Ces affirmations parfaitement obscurantistes sont en fait dangereuses car leurs partisans sont très actifs pour demander que ces fadaises soient enseignées aux enfants au même niveau que l’évolution. Derrière la proposition d’enseigner aux enfants que le monde aurait été créé par un dieu, on trouve l’intention d’imposer à la société une morale et des lois issues du fondamentalisme religieux qu’il soit chrétien ou musulman. Dans certains états américains, les scientifiques qui siègent dans les commissions chargées de définir les contenus des enseignements se retrouvent en minorité face à des fondamentalistes qui récusent l’évolution.
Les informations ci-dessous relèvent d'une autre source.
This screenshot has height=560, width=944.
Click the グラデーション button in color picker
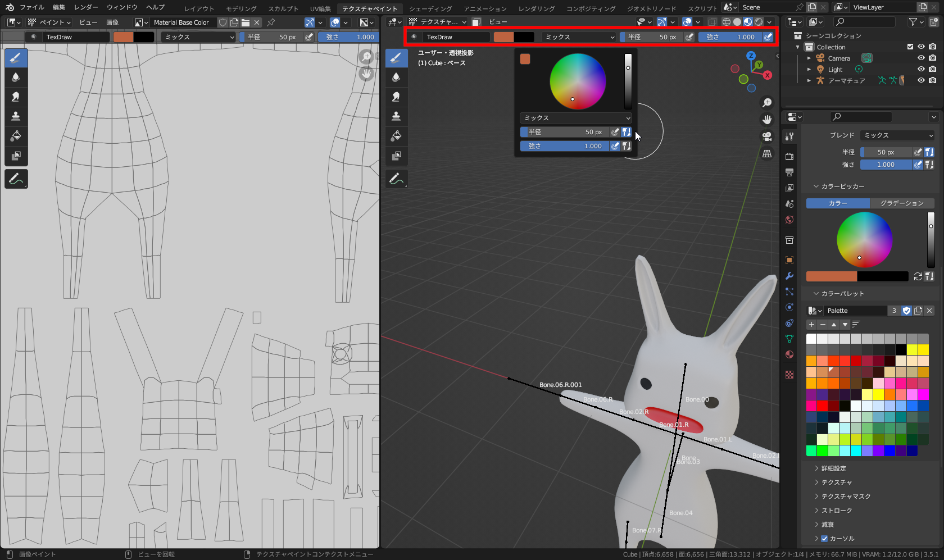pyautogui.click(x=901, y=203)
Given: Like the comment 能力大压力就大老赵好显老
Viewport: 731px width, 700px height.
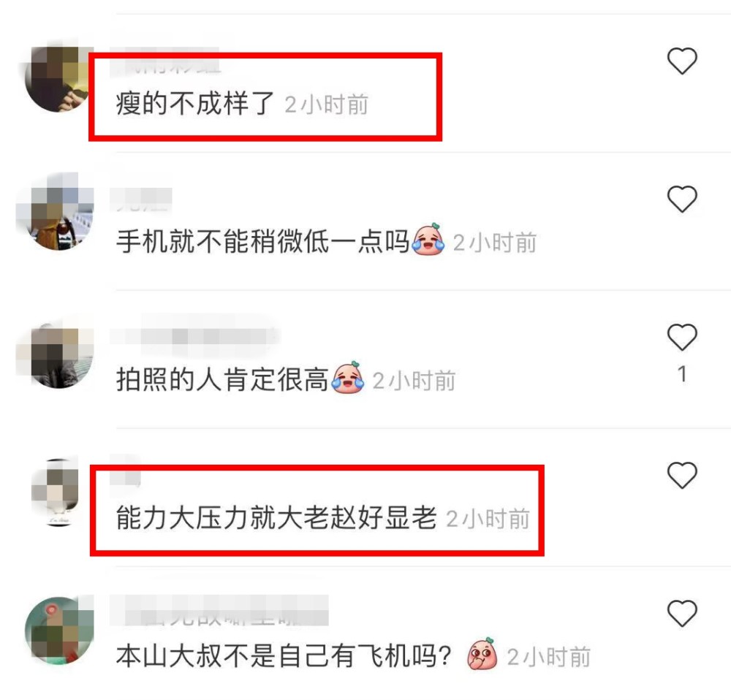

Dans plusieurs pays du Moyen-Orient, le poids des fondamentalistes est aussi très lourd. Des milliers de pages ont été écrites sur le sujet. Je me contente ici de seulement quelques remarques.

Même si les créationnistes sont hermétiques à tout raisonnement scientifique, il ne faut évidemment jamais se décourager et jamais renoncer à essayer d’expliquer pourquoi ils se trompent. Il ne faut pas manquer une occasion d’enseigner et de montrer les preuves de l’évolution surtout auprès des plus jeunes. Il faut expliquer patiemment quelle est la nature d’une démarche scientifique. Il faut faire comprendre qu’on ne saurait mettre sur le même plan des scientifiques professionnels possédant des dizaines d’années d’expérience et soumis, dans tous leurs actes, aux critiques de leurs pairs avec des «amateurs » n’ayant aucune œuvre personnelle et se contentant de rabâcher des croyances qui ne résistent pas à une analyse objective. Il ne faut pas hésiter à démonter chacun des arguments de ceux qui rejettent l’idée d’évolution.

Citons ici quelques idées fausses que véhiculent les créationnistes. Ils prétendent que ce sont les plus forts qui gagnent toujours dans la théorie de l’évolution, alors que ce sont les plus adaptés qui survivent. Ils disent que les évolutionnistes affirment que l’homme descend du singe, alors que nous sommes des singes parmi d’autres. Ils soutiennent que la théorie de l’évolution est raciste, alors qu’il n’y pas de hiérarchie entre les espèces animales et qu’elles sont simplement différentes.

Ils assurent que la théorie de l’évolution n’est qu’une hypothèse alors qu’elle est aujourd’hui vérifiée par les faits et les fossiles. Ils déclarent que Darwin était un amateur, alors qu’il était issu d’une famille riche et qu’il n’a jamais eu besoin de recevoir un salaire pour vivre.

La lutte de Darwin contre lui-même et ses propres convictions est un excellent exemple d’une démarche intellectuelle exemplaire. La famille et l’éducation de Darwin, ainsi que son milieu social, aurait dû le conduire à rejeter l’idée d’évolution. Il a toujours donné la priorité aux observations et son honnêteté intellectuelle l’a conduit à l’évidence de l’évolution malgré les douleurs qu’il éprouvait pour s’éloigner de ses croyances et des personnes qui l’entouraient.

Les créationnistes mènent en fait un combat contre la science. Ils la considèrent comme une atteinte à leur morale et à leur mode de vie. Ils la croient dangereuse et incompatible avec leur foi.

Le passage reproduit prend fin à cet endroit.